Mee and Evans live and work together at their home studio in Seattle. Mee, a glass sculptor, and Evans, an alchemist painter and sculptor, have incorporated a variety of materials in "The Sultan's Library" collection. It includes glass, forged steel, stone and photography.

"We thought what if the sultan had all of his emissaries and ambassadors bring back to his library all the wondrous treasures of the world," said Evans. "We started to build pieces and dreaming up stories."

Evans is a story teller and he said he wanted the pieces to be based in reality—historically perfect and real places— but also to weave a tale about the people and functionality of the library pieces the couple created.
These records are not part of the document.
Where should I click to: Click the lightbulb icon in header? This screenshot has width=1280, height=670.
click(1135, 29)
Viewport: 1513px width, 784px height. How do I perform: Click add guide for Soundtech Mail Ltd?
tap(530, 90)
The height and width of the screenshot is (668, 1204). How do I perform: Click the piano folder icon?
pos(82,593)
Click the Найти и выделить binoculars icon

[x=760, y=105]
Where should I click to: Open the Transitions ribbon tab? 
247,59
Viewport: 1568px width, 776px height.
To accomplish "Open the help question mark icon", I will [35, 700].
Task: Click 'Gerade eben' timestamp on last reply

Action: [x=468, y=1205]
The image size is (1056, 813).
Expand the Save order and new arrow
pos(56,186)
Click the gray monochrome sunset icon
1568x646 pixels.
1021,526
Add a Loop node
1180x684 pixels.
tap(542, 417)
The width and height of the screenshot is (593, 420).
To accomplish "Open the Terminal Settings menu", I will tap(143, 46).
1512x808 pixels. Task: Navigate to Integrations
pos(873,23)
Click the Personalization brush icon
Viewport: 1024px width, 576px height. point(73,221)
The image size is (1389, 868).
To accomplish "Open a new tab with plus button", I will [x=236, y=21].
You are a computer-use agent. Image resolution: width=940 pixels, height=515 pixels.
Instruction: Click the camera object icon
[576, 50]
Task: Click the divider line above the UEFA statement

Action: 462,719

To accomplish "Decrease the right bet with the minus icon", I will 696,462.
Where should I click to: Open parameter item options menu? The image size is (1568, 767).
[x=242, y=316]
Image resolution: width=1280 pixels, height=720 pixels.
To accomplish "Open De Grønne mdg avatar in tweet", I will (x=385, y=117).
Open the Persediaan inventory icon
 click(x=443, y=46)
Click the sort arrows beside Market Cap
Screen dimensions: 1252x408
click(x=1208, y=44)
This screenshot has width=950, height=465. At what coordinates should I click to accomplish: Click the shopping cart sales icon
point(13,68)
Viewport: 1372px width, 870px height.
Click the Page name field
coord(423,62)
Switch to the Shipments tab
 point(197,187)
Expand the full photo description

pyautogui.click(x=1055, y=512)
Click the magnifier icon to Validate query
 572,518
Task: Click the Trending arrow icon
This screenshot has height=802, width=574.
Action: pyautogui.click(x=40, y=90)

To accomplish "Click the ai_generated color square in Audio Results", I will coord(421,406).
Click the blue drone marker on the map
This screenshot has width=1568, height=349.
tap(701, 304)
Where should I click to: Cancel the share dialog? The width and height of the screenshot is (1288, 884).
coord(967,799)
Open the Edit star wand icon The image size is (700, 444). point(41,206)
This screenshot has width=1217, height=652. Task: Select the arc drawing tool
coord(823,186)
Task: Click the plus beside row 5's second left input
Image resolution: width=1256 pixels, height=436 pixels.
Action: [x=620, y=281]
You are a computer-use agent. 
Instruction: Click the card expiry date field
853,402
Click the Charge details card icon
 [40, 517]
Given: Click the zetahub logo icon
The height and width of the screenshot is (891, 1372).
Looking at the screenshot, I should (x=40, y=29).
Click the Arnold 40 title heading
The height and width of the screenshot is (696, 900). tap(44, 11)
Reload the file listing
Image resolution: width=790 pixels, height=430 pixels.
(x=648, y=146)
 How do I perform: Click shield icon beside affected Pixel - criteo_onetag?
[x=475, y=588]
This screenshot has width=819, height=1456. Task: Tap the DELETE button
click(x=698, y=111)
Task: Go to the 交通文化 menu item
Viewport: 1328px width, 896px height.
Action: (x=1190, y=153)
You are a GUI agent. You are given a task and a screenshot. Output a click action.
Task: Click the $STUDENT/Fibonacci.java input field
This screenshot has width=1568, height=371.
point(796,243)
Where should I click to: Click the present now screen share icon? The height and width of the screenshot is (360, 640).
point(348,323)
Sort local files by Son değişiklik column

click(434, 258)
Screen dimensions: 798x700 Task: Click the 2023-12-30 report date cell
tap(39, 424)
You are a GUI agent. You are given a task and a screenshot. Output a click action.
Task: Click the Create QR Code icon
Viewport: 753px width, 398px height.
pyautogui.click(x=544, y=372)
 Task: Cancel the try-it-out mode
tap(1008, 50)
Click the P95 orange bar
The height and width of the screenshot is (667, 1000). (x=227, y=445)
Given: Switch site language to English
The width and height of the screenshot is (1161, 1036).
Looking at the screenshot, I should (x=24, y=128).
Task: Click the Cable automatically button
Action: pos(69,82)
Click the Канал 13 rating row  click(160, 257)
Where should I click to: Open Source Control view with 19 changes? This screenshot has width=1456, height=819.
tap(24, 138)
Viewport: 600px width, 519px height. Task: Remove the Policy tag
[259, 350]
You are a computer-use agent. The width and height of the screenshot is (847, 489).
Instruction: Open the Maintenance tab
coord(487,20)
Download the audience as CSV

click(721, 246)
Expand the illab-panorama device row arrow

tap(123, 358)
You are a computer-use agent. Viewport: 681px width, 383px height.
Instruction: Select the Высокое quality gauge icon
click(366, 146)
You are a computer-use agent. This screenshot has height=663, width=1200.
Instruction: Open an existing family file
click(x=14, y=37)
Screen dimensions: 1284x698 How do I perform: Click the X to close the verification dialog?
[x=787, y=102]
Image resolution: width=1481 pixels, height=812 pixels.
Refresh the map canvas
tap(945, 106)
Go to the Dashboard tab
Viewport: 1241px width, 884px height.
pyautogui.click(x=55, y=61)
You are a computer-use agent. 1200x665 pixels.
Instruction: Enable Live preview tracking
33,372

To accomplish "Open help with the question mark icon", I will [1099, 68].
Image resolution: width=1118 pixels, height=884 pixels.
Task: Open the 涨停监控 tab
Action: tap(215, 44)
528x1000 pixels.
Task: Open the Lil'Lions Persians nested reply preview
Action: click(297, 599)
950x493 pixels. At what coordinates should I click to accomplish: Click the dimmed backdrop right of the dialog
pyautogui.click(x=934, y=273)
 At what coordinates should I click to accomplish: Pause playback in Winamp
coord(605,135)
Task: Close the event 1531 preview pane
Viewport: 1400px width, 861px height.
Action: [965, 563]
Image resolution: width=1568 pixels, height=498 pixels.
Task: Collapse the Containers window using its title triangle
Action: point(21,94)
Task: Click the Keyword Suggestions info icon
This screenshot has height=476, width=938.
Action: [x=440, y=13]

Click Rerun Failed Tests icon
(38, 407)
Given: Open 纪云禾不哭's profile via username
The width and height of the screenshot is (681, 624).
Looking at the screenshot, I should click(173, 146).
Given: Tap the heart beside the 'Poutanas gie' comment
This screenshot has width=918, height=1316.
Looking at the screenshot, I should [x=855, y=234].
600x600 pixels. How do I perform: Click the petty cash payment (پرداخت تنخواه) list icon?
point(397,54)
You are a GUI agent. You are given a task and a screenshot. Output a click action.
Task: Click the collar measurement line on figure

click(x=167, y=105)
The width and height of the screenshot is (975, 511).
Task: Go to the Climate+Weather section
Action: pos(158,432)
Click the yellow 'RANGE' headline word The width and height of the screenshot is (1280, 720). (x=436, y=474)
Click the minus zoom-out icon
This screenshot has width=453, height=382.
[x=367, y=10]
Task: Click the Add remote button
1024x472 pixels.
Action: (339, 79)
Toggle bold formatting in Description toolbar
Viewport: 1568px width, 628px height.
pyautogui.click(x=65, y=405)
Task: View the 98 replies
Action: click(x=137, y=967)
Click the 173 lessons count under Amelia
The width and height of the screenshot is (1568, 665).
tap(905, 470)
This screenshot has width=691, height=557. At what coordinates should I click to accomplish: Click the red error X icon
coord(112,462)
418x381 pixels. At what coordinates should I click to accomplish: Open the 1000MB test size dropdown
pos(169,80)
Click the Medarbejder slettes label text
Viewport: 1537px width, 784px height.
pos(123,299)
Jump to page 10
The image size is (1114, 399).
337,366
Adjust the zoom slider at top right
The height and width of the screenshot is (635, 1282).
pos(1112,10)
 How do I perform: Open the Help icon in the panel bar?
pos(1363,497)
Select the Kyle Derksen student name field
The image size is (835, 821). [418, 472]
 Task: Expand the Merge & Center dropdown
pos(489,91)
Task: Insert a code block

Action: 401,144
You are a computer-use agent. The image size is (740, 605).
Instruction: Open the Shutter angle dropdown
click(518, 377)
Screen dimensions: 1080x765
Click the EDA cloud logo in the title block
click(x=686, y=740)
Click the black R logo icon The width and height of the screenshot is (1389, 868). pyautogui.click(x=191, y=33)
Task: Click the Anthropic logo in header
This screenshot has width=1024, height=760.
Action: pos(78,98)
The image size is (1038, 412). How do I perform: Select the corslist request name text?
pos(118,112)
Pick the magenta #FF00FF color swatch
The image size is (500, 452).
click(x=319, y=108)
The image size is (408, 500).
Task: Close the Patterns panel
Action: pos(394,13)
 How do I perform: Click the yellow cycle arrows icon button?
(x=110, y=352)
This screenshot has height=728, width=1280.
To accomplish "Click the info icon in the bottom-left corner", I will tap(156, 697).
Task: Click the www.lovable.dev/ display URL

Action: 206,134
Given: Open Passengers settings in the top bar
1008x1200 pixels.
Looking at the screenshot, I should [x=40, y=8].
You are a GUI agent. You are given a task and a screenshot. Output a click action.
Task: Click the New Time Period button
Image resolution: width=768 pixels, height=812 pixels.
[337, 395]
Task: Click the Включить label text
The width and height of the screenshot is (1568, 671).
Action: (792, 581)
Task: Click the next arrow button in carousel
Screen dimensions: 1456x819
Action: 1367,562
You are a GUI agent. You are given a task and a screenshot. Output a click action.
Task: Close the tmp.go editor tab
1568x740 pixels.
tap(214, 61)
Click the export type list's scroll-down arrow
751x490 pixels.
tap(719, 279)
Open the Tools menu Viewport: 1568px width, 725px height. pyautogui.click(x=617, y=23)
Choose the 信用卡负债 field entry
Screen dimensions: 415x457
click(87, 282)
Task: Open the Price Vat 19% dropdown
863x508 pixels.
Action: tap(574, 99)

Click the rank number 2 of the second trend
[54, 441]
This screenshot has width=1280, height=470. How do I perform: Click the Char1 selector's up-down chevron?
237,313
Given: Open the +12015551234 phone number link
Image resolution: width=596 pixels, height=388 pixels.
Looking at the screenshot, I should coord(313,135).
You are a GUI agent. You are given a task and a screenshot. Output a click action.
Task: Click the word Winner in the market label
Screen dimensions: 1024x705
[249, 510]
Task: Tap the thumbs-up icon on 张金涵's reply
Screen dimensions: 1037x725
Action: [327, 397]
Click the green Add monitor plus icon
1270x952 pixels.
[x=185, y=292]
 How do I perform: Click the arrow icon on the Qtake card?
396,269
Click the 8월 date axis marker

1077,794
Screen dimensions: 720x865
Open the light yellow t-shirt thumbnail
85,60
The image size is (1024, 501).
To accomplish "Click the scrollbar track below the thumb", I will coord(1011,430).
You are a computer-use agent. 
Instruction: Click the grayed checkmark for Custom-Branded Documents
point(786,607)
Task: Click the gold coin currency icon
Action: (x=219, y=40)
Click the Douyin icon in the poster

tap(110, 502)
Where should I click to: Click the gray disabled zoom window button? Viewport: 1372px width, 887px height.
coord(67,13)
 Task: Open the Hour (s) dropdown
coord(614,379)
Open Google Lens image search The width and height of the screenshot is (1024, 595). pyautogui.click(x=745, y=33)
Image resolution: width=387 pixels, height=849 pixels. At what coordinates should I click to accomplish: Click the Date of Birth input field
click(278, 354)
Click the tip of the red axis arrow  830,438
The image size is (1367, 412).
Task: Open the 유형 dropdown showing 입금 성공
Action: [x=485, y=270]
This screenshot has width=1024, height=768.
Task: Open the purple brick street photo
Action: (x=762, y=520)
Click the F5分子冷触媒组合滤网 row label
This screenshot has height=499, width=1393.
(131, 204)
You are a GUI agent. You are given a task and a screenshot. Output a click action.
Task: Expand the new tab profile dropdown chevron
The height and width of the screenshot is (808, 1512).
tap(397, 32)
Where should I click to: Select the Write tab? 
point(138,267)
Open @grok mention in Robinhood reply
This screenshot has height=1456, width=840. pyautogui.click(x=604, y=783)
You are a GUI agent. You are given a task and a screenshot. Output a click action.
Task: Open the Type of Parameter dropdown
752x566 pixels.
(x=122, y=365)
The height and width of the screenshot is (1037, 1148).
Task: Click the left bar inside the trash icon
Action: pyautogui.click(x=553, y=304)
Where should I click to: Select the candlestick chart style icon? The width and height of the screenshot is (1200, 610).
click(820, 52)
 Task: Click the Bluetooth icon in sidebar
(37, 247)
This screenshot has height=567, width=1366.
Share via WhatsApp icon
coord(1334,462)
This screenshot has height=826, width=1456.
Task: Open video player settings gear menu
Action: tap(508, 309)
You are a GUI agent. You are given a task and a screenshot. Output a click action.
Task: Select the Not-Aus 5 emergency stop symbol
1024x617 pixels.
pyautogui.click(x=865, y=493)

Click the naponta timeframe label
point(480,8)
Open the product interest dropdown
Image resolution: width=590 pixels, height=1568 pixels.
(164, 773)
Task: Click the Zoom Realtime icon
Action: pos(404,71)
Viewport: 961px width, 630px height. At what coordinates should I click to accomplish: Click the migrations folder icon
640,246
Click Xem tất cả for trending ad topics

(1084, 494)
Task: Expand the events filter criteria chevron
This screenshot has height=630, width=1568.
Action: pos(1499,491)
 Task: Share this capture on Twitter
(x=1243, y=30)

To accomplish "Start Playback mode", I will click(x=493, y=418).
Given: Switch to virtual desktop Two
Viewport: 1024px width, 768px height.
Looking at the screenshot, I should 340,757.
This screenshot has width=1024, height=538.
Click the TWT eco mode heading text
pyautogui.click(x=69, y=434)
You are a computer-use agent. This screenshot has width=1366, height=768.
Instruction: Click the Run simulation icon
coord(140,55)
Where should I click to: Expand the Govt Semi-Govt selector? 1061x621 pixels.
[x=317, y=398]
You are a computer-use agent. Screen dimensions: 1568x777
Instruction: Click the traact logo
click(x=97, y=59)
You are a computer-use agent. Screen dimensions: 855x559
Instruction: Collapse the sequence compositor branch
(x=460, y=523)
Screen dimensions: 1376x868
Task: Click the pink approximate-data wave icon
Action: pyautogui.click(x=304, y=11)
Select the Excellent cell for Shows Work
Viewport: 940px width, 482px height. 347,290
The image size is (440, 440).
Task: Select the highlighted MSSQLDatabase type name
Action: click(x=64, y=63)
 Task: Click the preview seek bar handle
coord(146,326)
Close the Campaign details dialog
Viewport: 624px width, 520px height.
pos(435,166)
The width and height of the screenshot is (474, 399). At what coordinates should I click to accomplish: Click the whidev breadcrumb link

"The whole concept bit people," he said. "We brought them a museum show."

The artists went to the extreme of creating shipping crates and seals, which are all on exhibition at the Friesen Gallery. The library has 23 pieces, which took 18 months to create.

Mees said the people in Sun Valley are very sophisticated and have been captured by the show.

"We may continue with the idea," she said. "The Libraries of Babylon is an idea, and perhaps we start with one wing of that library."